The forex market is taking the financial world by becoming the most influential and traders-packed financial market worldwide. Experienced forex traders know how to work the market to their advantage, maximizing profits and minimizing losses.

Compare Forex Brokers has estimated that daily forex trading is over $6.6 trillion, whereas the overall value of the FX market is $2.409 quadrillion.

Regarding forex tactics, certain types of forex orders can make trading beneficial for the participants in the forex market. Read this article below for more about forex orders and what each entails.

What are Forex Orders?

Forex orders are actions that help traders make their trades as it outlines how a trader enters or exits a forex trade.

Using your broker’s trading platform, you send an offer to open or close a transaction.

There are commonly five forex order types:

  • The market order
  • The stop-loss order
  • The limit order
  • The take-profit order
  • The trailing stop order

Market Order

This type of forex order is used when you want to enter or leave a trade at a particular time when it’s most convenient for you. To do that, you give your forex broker the market order, and the process is set in motion.

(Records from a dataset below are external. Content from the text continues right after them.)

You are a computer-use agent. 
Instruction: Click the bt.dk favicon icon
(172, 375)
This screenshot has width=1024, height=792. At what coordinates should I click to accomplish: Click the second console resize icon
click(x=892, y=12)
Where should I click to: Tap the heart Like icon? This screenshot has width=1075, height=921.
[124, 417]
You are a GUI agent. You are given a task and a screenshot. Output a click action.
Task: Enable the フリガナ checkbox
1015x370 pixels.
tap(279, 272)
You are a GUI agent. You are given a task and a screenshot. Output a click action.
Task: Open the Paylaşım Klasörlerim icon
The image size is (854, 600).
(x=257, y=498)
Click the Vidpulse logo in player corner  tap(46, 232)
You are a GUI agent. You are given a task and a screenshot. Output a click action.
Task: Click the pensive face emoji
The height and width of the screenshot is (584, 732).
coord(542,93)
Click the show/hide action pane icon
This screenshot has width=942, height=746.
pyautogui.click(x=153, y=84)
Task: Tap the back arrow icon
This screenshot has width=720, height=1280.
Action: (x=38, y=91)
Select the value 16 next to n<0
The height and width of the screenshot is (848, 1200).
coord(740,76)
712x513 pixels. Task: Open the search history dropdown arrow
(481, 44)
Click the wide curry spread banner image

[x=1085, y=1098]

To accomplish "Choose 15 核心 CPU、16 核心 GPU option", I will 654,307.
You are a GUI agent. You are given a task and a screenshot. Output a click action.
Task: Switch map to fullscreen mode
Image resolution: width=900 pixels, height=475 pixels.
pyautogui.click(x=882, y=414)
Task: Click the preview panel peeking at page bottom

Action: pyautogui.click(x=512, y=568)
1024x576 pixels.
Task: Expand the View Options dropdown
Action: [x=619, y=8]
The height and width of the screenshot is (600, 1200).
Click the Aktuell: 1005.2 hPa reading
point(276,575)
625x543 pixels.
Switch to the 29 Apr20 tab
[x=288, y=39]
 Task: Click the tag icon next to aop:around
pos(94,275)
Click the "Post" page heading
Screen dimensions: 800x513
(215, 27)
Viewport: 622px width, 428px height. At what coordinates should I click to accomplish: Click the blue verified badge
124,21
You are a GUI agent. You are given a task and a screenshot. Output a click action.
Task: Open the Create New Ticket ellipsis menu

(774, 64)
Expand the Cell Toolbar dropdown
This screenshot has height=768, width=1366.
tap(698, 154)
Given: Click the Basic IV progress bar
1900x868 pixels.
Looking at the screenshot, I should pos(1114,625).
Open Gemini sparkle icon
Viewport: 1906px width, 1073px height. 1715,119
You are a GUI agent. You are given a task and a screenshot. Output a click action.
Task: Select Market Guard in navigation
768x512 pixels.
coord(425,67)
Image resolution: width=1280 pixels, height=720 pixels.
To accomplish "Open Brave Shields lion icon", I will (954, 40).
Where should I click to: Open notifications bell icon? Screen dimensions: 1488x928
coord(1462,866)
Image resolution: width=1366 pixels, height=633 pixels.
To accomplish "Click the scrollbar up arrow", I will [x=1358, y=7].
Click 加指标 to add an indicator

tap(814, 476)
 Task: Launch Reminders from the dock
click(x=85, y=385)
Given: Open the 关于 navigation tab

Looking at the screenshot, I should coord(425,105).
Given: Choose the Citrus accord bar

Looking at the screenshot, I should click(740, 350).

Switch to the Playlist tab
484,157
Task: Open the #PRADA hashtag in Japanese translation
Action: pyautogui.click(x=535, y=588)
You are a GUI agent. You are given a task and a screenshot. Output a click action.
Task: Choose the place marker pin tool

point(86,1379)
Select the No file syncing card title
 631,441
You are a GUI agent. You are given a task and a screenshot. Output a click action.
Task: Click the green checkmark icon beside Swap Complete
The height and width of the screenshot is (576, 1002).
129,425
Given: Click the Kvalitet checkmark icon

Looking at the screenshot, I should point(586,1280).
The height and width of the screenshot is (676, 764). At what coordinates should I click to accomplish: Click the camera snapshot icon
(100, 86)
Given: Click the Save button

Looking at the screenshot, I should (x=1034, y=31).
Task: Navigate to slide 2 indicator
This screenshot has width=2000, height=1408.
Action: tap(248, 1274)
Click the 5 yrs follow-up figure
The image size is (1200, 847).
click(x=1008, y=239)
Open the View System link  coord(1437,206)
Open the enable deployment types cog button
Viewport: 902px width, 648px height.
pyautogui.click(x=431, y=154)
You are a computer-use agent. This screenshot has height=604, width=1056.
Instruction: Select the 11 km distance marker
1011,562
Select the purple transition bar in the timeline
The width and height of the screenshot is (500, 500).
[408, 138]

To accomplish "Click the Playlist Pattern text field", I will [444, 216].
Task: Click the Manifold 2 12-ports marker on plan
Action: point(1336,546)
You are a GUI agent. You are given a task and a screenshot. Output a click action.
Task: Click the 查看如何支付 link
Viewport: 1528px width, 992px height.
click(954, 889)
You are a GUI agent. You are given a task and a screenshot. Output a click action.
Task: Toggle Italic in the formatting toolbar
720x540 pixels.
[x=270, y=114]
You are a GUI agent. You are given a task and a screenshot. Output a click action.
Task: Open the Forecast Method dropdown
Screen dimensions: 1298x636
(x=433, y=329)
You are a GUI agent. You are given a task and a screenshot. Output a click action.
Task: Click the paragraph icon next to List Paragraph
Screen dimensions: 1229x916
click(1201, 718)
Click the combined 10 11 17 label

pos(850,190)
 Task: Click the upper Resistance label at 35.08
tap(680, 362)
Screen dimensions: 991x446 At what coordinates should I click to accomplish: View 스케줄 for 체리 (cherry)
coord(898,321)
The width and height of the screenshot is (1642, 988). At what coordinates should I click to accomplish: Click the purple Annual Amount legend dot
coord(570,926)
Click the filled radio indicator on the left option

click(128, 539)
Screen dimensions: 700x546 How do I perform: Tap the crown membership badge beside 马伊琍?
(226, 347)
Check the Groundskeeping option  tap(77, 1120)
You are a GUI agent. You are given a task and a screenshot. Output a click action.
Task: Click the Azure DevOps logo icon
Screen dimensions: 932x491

Keeping in mind just how fast-paced and rapidly changing the forex market is, this order comes with a specific drawback.

In particular, the price at the moment of issuing the order and the actual price can differ, leading to a loss of pips (the tiniest price fraction arranged by currency markets to set the currency pair price). So, even if you have used the order at a specific price, you still don’t have control over what price it will be.

Stop-Loss Order

Once you have reached the sought-after price on the market, you can use the stop-loss order with your broker to leave the trade. This particular forex order halts your potential capital losses in a single trade, and it’s considered a compulsory order during forex trading.

Even though it might sound like a lot to take in, luckily, there are ways for you to grasp the concept by deciding to learn forex trading online and get all the information you may need.

Besides protecting you from massive trading losses, the stop-loss order also comes in handy for minimizing any rash decisions that might lead you to overtrade.

Limit Order

An order placed to buy an asset below the market or sell above the market price is considered a limit order. When the market reaches the limit price, this is the order to be used for buying or selling.

Essentially, the purpose of this order is to prevent the risks occurring by any price fluctuations, which is why this forex order is most commonly a part of risk-managing systems.

Take-Profit Order

When your trade reaches the estimated profit point, you can place the take-profit order with your broker and instruct them to close the trade.

Keeping in mind that the price can go either way, traders are advised to set a preferred value for the take-profit order so the trade can be automatically closed once the goal is reached.

This particular forex order is typically paired with the stop-loss order. When these two orders are combined, a risk-to-ratio emerges, i.e., you get a formula that keeps the downsides of your financial actions lower than the upsides.

Trailing Stop Order

The trailing stop order is used when you want to make sure you minimize your profits by placing a percentage or amount where you would like the broker to activate the buy/sell service.

This is a type of a stop-loss order, except that the trailing stop order is more flexible as it moves according to the price fluctuation in the pre-set amount.

For example, you can place a stop trigger if you have a share of $50 and want to ensure you don’t lose a lot with their fluctuation. If you put it at $1, you can sell the second your shares hit $49. But if they hit $55, note that you will still have to deduct the $1, meaning you will receive $54.

Conclusion

One of the basics of forex trading is knowing which options are at your disposal.

The forex orders aim to enable traders and brokers seamless trading, cutting back when needed and pushing forward when the time is right.

There are plenty of forex orders, but the five types we’ve covered are the go-to tools to make or break your trade. Note that each serves a different purpose, so make sure you first understand how to use them before assigning an order to your forex broker.